This story was so much fun to write. I’ll confess a secret. It was originally a chapter in the book Will Write for Wine, but I pulled it out because it slowed down the pacing to have this crazy ghost-busting side-bar happen in the last few chapters. If you read Will Write for Wine and you think, “Wait a minute. What happened to the idea of Alexis and Jennifer spending a night in a haunted palazzo?” Then this is the story you’ve been waiting for.
Every palazzo in Venice has a ghost story, as does every campo, canal, and calle. The book in the story that the two main characters read while passing the time with a bottle of wine, Venetian Legends and Ghost Stories, A Guide to Places of Mystery in Venice, is a real book, and where I learned about the feud between the two Venetian factions of the nicolotti and the castellani.
The parish records of Venice are extremely well preserved and filled with secret marriages, which weren’t so secret. The marriage and specific motivations I created for this story are fictitious, but marriages between the two opposing factions often occurred. There was even a church with separate entrances created for each faction so that weddings could be attended without brawls breaking out.

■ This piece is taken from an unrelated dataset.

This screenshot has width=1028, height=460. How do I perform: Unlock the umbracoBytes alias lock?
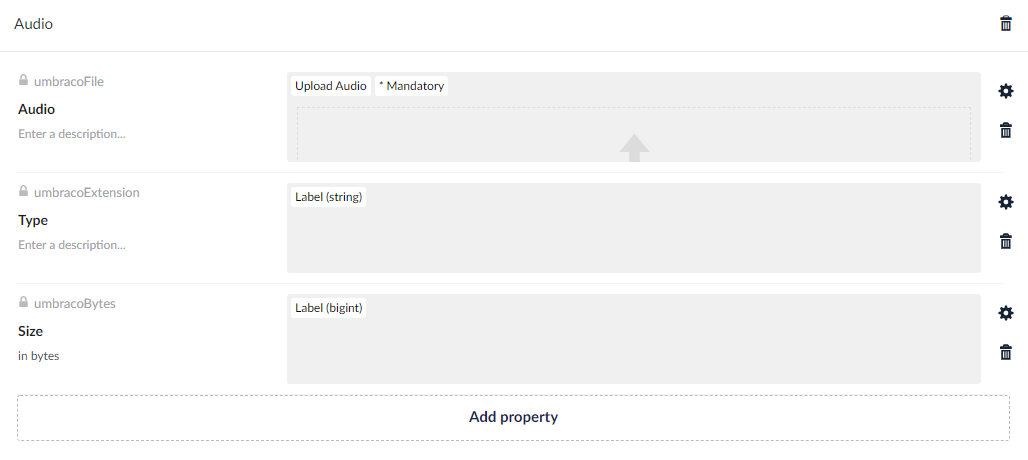[x=24, y=302]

Something humorous I learned while researching this story and Venice’s smelly infrastructure of sewage chutes and tunnels, is that both Edgar Allan Poe and Wilkie Collins wrote stories set in Venice, but about palazzos with extensive basements. From what I’ve researched, and from the many issues with flooding that Venice suffers, it would be impossible for a basement to exist. In Edgar Allan Poe’s story The Cask of Amontillado, 1846, the two characters “passed down a long and winding staircase” below a palazzo and travel through an extensive tunnel system seeking the vault with the infamous wine cask. Poe never specifically says the story takes place in Venice, but the characters are speaking of “Italian vintages,” it is during the “supreme madness of the Carnival season,” and specifically uses the word, “palazzo.” So I’m guessing he intended it to be Venice.

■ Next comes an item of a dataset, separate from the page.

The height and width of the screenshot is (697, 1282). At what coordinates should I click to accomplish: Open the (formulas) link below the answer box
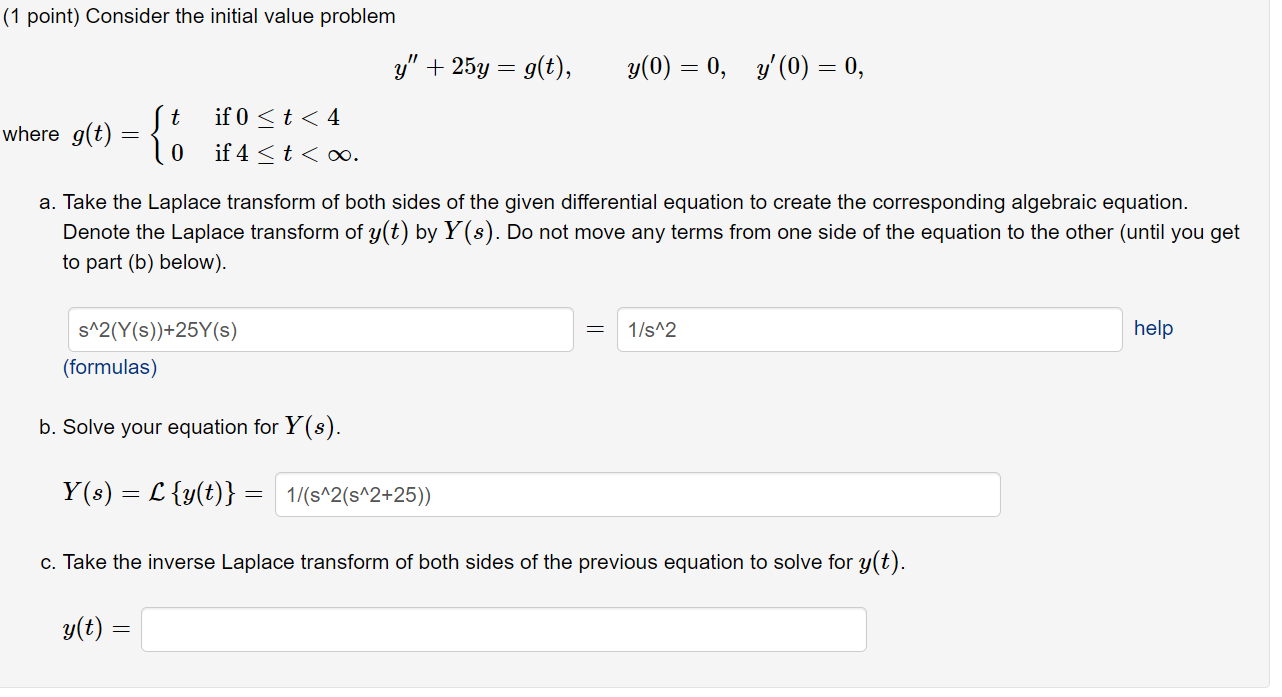[110, 367]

In The Haunted Hotel: A Mystery of Modern Venice, written by Wilkie Collins in 1878, the Venetian palazzo in the story that is converted into a hotel has underground dungeons that play a prominent role in the novel. If you enjoy a good gothic ghost story, this short book is great fun. However, I doubt that any palazzo in Venice has an underground dungeon, but I haven’t been in all of them, so I might be wrong. It is conceivable that a dungeon might be cut into the petrified pylons that support the buildings of Venice, but it would probably cause structural support issues and would probably flood. Everything floods in Venice.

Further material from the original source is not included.